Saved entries
==============================

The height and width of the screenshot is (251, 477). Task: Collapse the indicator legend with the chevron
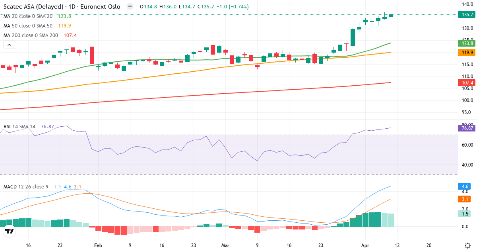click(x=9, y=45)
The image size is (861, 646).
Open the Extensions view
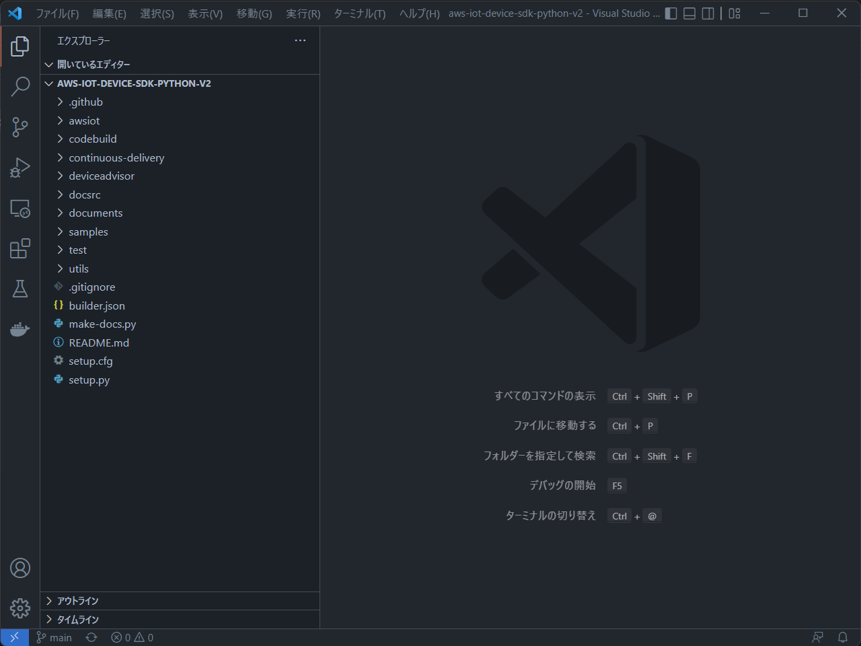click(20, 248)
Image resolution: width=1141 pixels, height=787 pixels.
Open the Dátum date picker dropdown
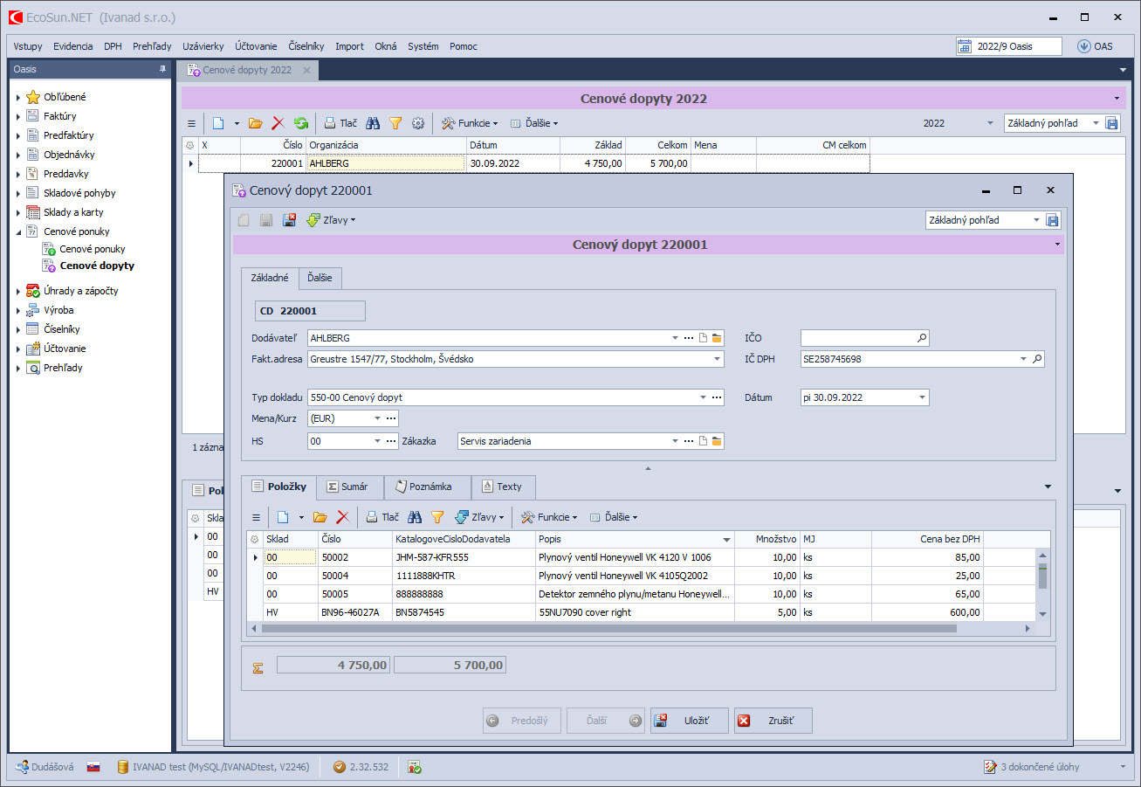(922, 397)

==============================

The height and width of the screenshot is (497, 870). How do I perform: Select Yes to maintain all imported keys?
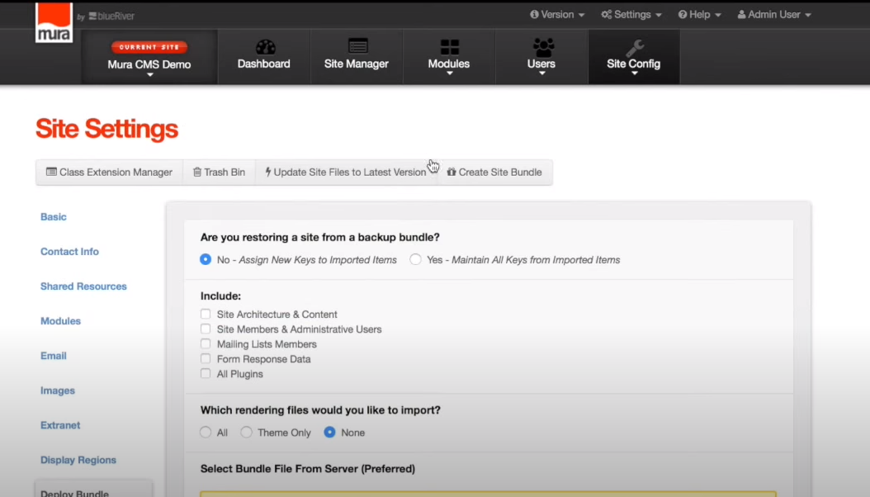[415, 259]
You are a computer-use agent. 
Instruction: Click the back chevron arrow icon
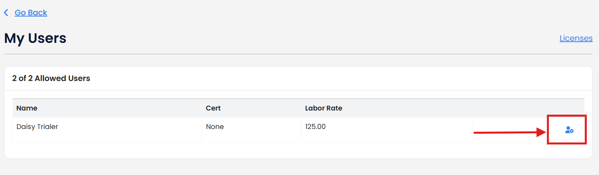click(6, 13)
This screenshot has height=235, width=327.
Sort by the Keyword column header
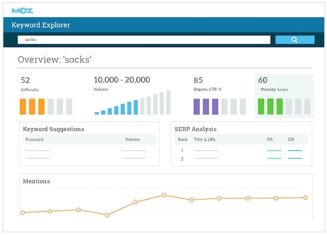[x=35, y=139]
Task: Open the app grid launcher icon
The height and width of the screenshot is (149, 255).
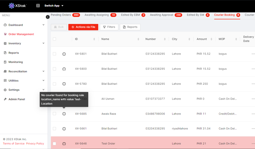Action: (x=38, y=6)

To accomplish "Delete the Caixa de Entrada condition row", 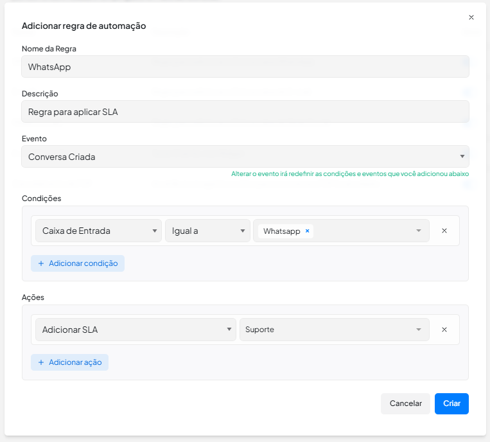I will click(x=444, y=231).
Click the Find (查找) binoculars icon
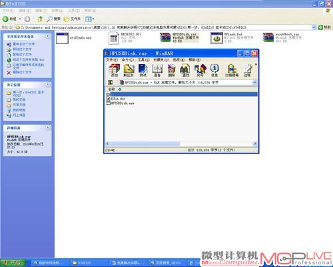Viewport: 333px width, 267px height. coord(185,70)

==============================

> **Exercise prompt**
Find the line with "The height and width of the screenshot is (251, 477)." in the data above, and from there retype each line exactly through the line with "Image resolution: width=1141", skipping the pictures along the way.

> **Response to this task**
The height and width of the screenshot is (251, 477). Task: Collapse the indicator legend with the chevron
click(x=9, y=45)
The image size is (861, 646).
Open the Extensions view
click(20, 248)
Image resolution: width=1141 pixels, height=787 pixels.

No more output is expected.